------ Rows

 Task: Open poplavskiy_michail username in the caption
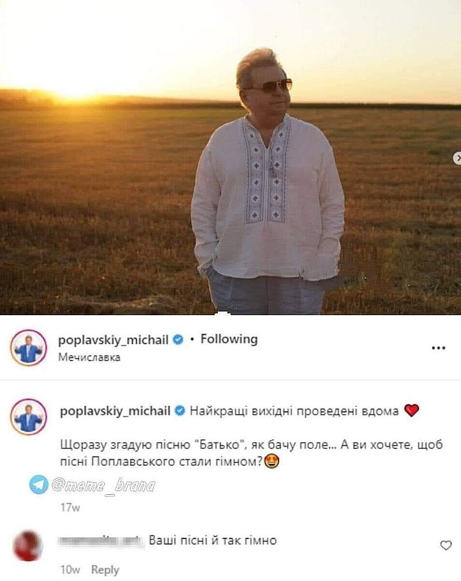tap(115, 412)
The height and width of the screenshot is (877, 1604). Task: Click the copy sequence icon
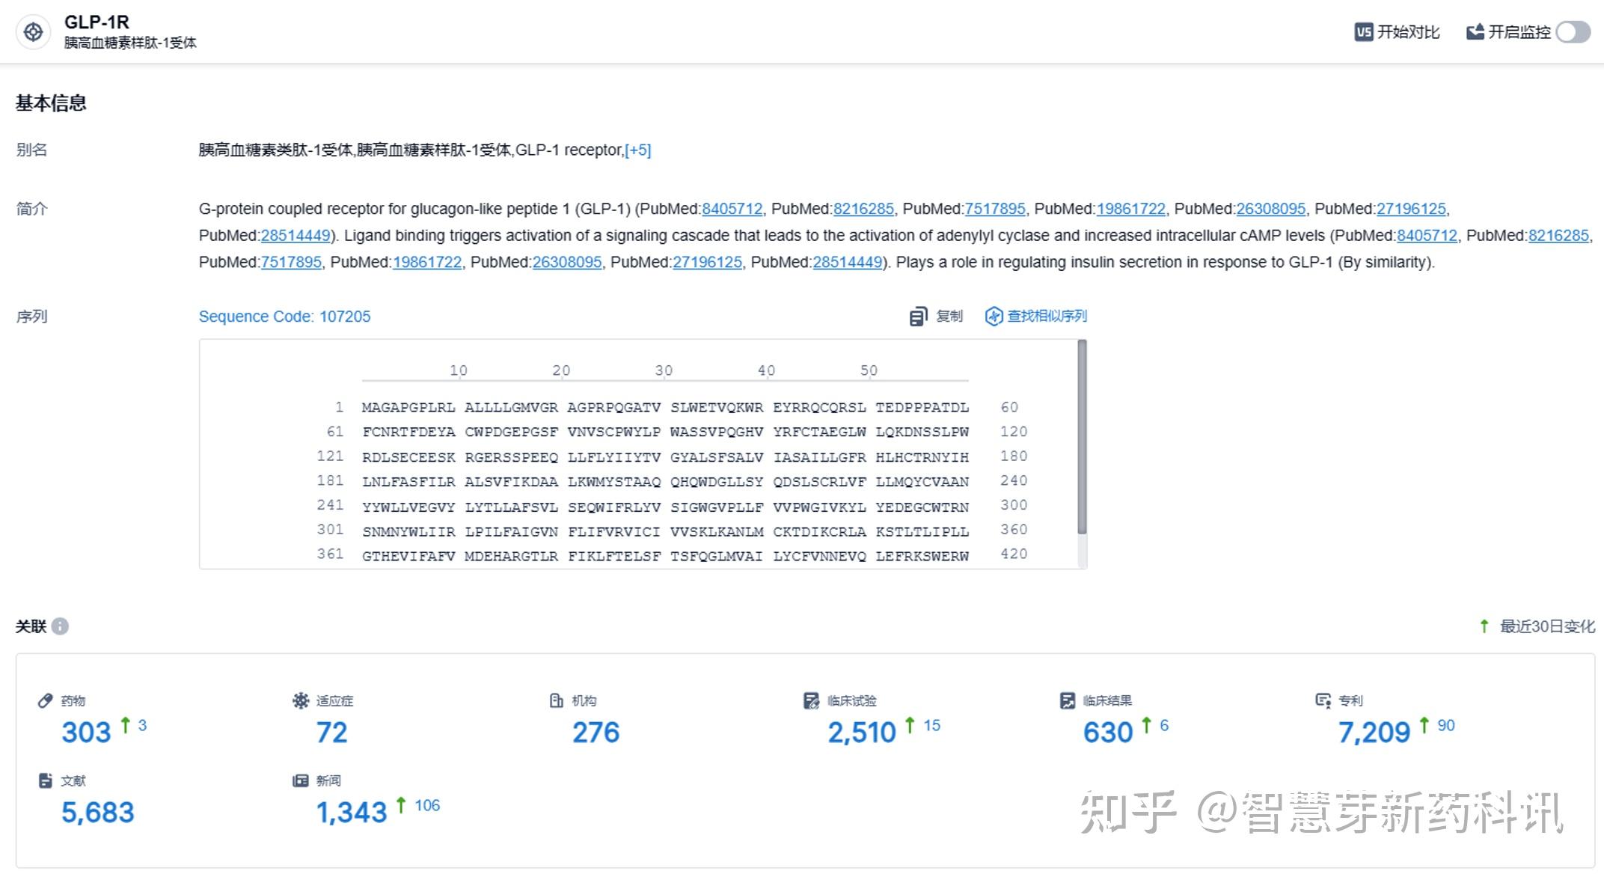click(x=917, y=316)
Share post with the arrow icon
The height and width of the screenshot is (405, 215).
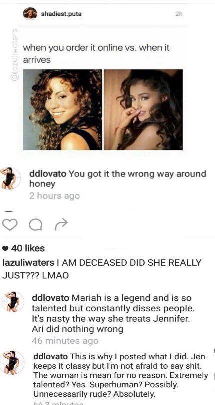click(62, 224)
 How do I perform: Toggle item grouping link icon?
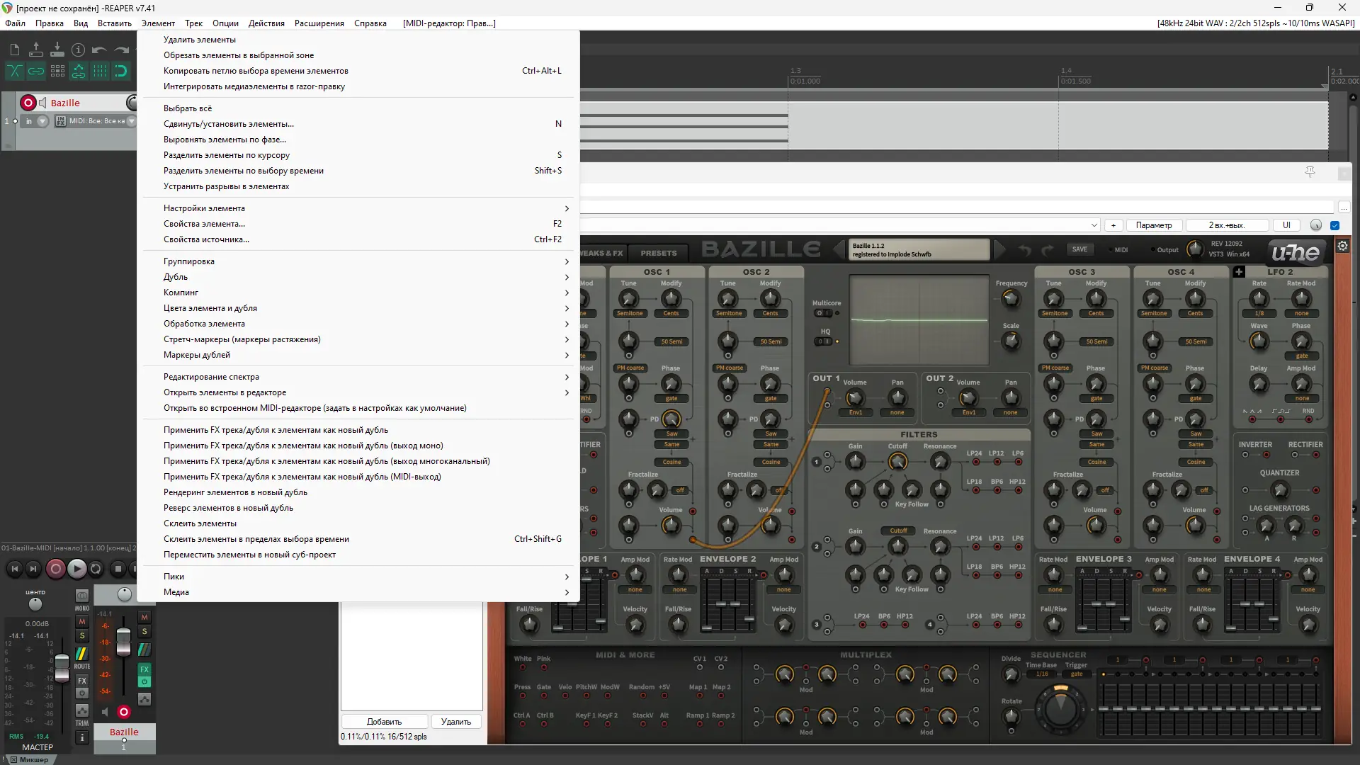tap(36, 71)
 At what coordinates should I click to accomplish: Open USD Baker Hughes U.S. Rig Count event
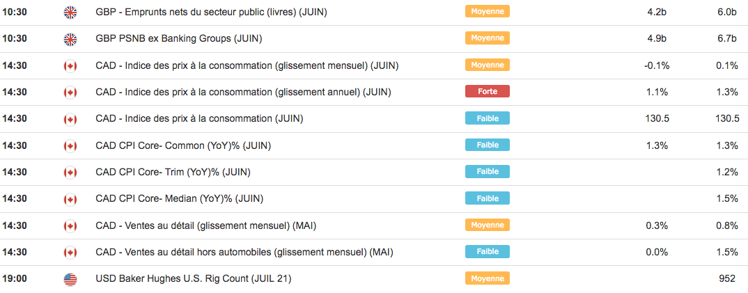coord(193,279)
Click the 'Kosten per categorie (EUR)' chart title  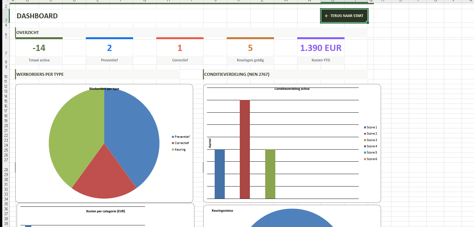[x=105, y=211]
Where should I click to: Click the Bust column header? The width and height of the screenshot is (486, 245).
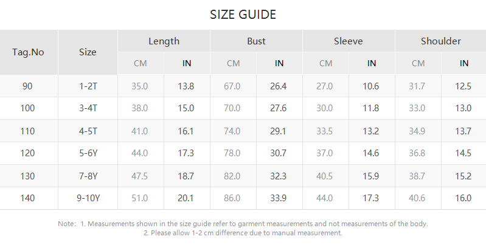[x=256, y=41]
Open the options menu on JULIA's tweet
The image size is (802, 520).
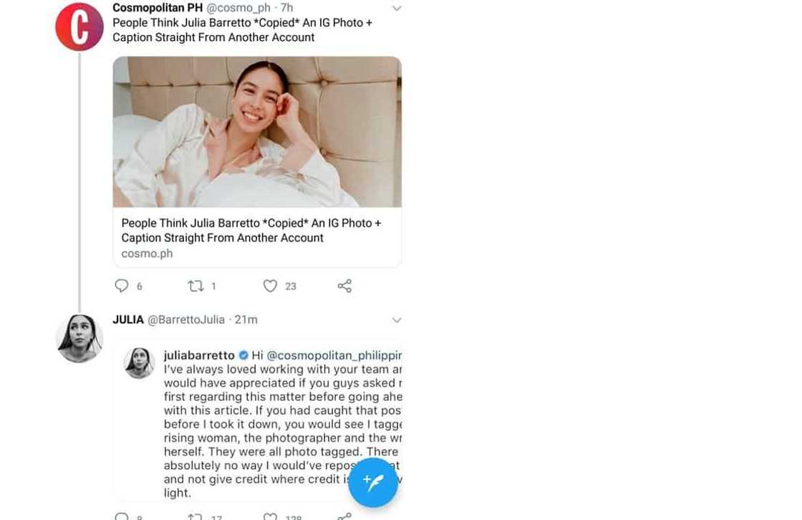tap(397, 320)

------------

● What you should do
Reproduce the material word for word, from the line with "Where should I" through the end of the material, and leave out the pictures.

● Output
Where should I click to: Click the Bust column header? The width and height of the screenshot is (486, 245).
[x=256, y=41]
Open the options menu on JULIA's tweet
The image size is (802, 520).
tap(397, 320)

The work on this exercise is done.